In the above process, the molten metal is poured from the sprue 4a, flows through the sprue 4a, runner 4b, and communication portion 4c while melting and vaporizing, and flows into the product portion 4e, where it is vaporized to obtain a cast product. By the way, the molten metal melts and vaporizes the sprue 4a and runner 4b during pouring, but there is a part of the runner 4b where the vaporization is delayed, and the change in the rate of vaporization and the cross section of the runner 4b from this part. Since the change in molten metal is small, slag and entrained gas in the upper layer of the molten metal traveling through the runner are dammed up and accumulated in this area, and are prevented from entering the product section.

Also, at this time, the vaporization and disappearance of the model 5 part is slower than the vaporization and disappearance of the runners 4b and 4b' around the model 5, and the molten metal from immediately after pouring to the latter half of pouring passes through this part. In the meantime, the model 5 sequentially increases the vanishing area.

Therefore, slag, gas entrainment, etc. in the upper layer of the molten metal are efficiently accumulated in the vanishing section from the initial stage to the final stage of pouring, and are surely prevented from entering the product section.

(Effects of the invention) As is clear from the above, according to the invention, a part of the disappearing model with a slow burning rate, such as one with a small foaming ratio, can be made to face the middle upper part of the side passage of the hot water passage of the model. As a result, slag, impurities, and gas generated in the upper layer of the molten metal are efficiently accumulated and the residues are removed, and their flow into the product is suppressed, preventing casting defects such as rough skin and impurity contamination.
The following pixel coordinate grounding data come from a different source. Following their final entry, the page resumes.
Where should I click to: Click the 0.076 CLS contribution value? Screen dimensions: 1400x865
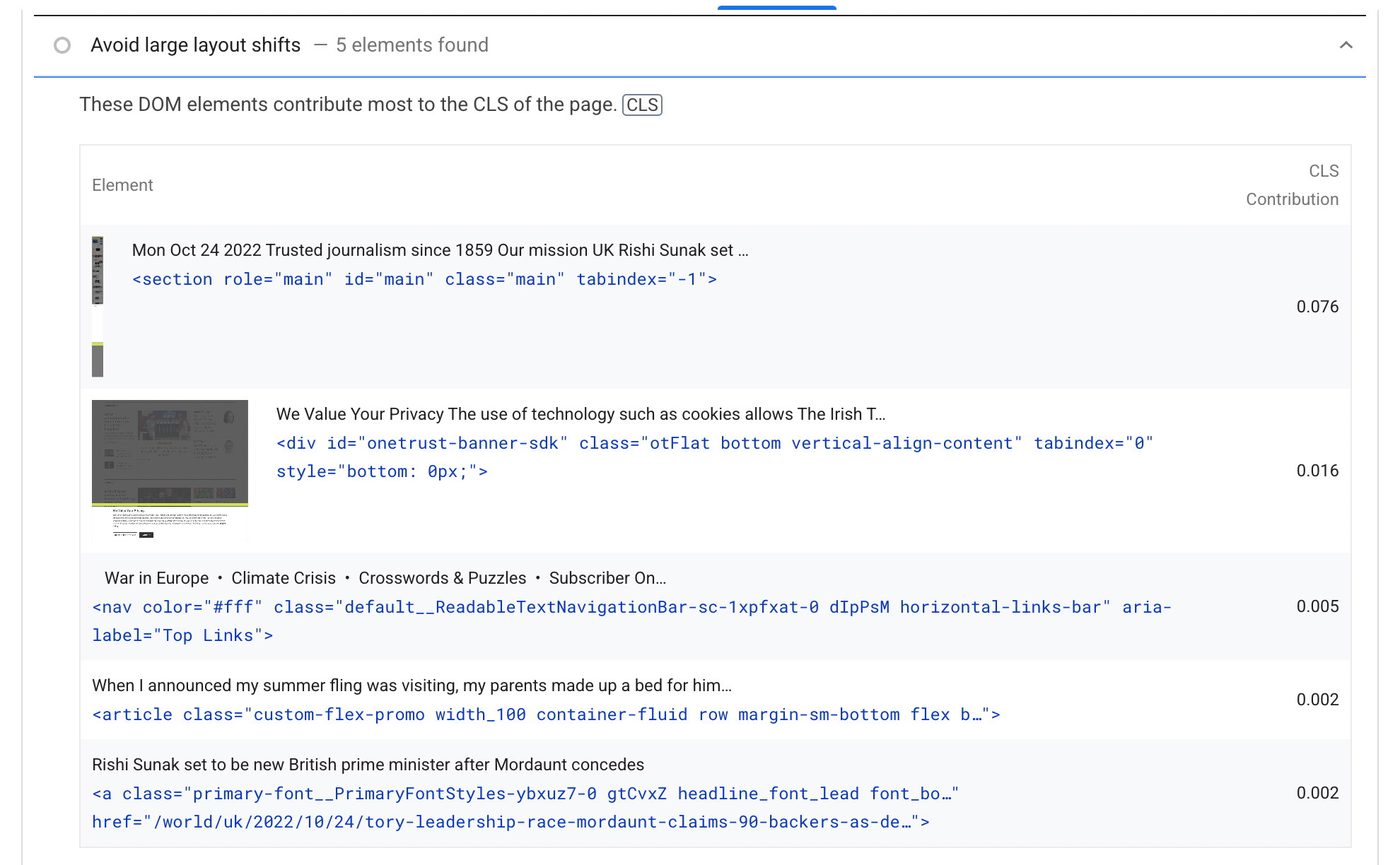click(1317, 307)
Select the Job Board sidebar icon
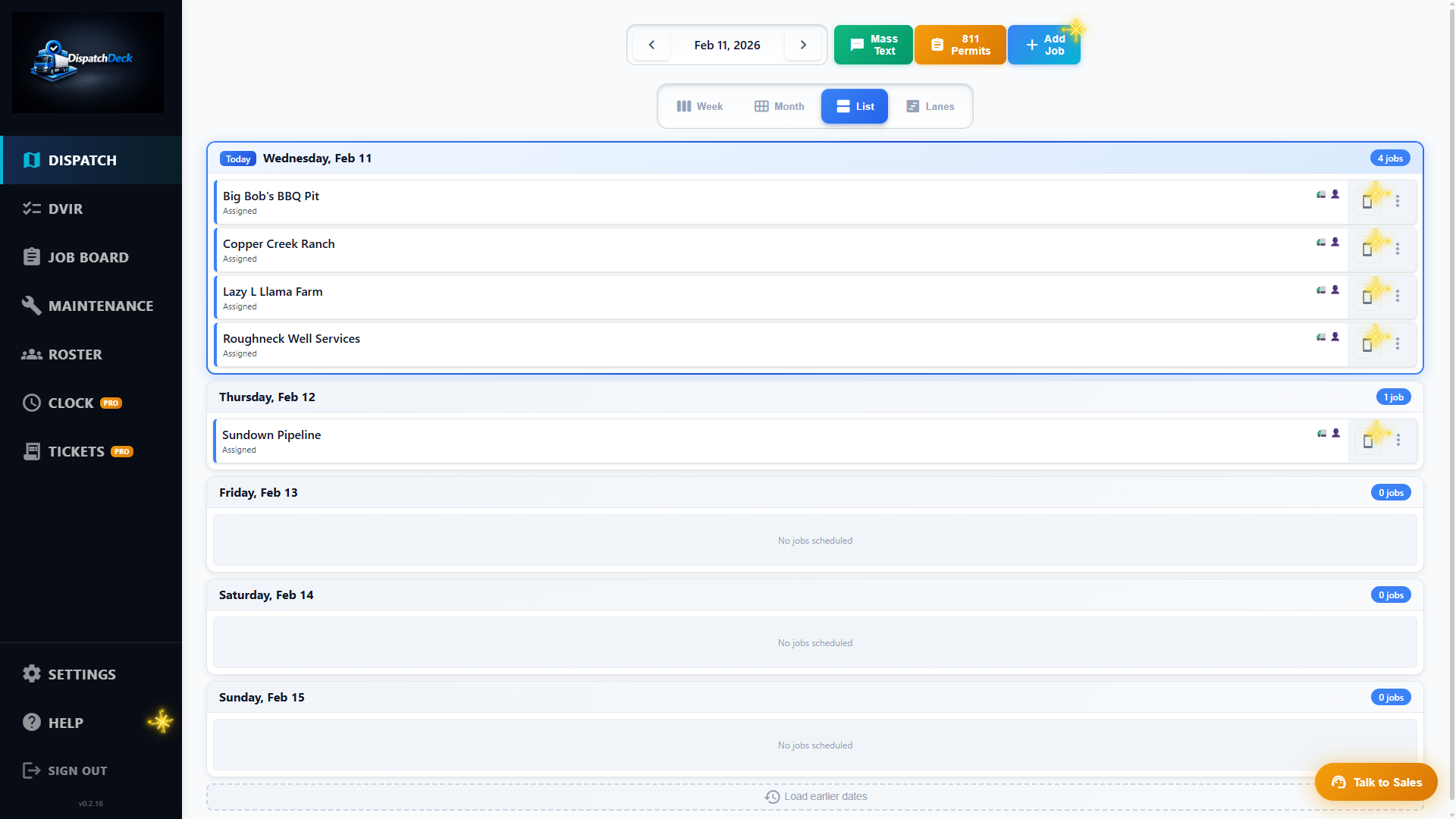 click(x=32, y=257)
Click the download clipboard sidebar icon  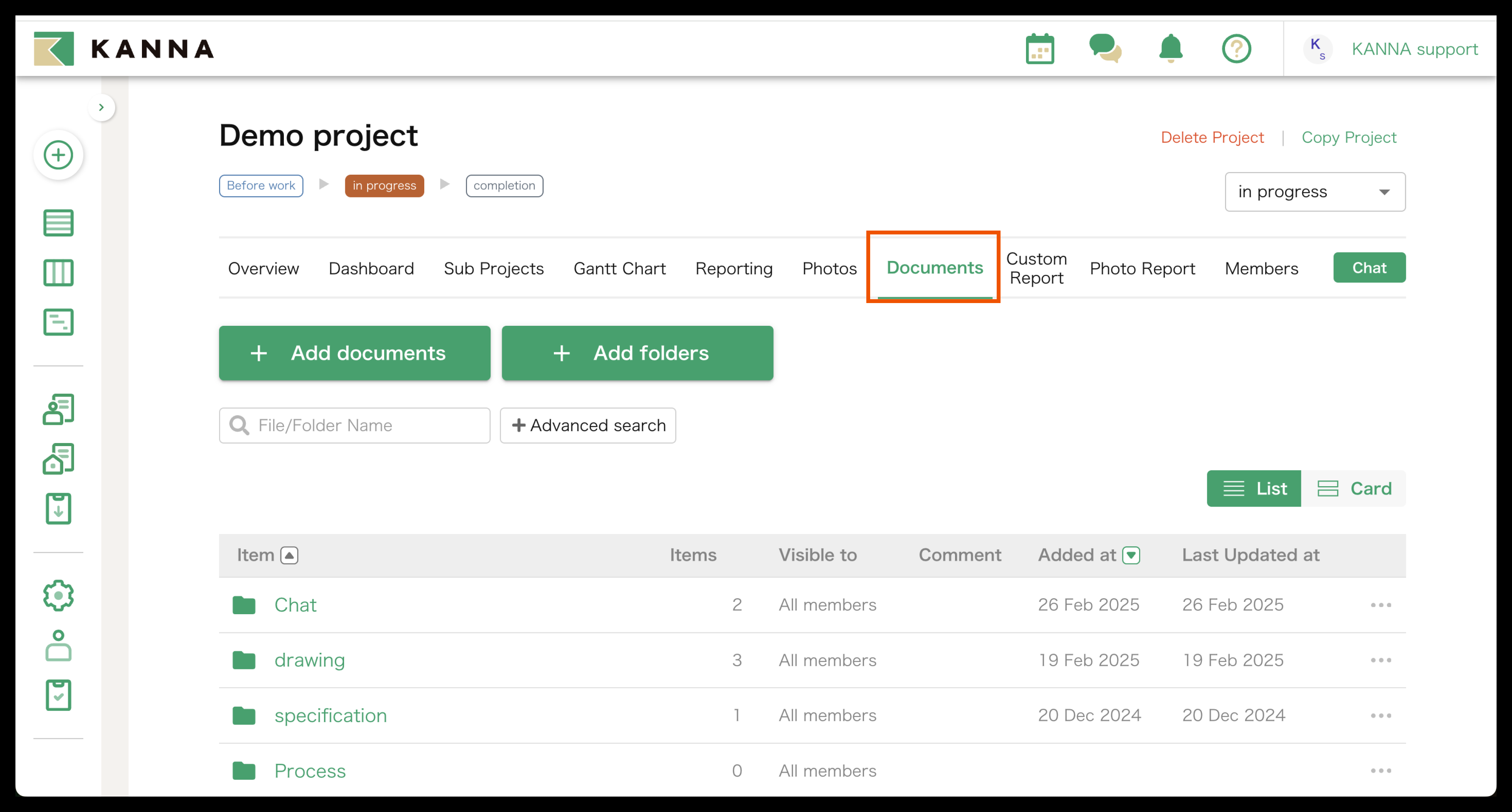pyautogui.click(x=58, y=509)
This can be prevented as much as possible.

[Brief explanation of drawings]

The drawings show one embodiment of the present invention, and FIG. 1 is a longitudinal sectional view of a mold. In addition, in the drawing, 1 is a mold, 3 is foundry sand, 4 is a model,
4b is a side passage of hot water passage, and 5 is a dissipation model with a slow combustion rate.

Claims (1)

[Scope of utility model registration request] The hot water path and product model are made of a synthetic resin that disappears and vaporizes with heat, and this is embedded in foundry sand to form a mold, and by pouring molten metal, the hot water path and product model are vaporized. In a residue removal device for a vanishing model mold casting method for casting a product, the runner is approximately L-shaped, and a vanishing model having a slower burning rate than the product model is placed in the upper middle of a side passage of the runner. 1. A residue removal device for a vanishing model casting method, characterized in that a part of the residue removal device is inserted into the vanishing model mold casting method.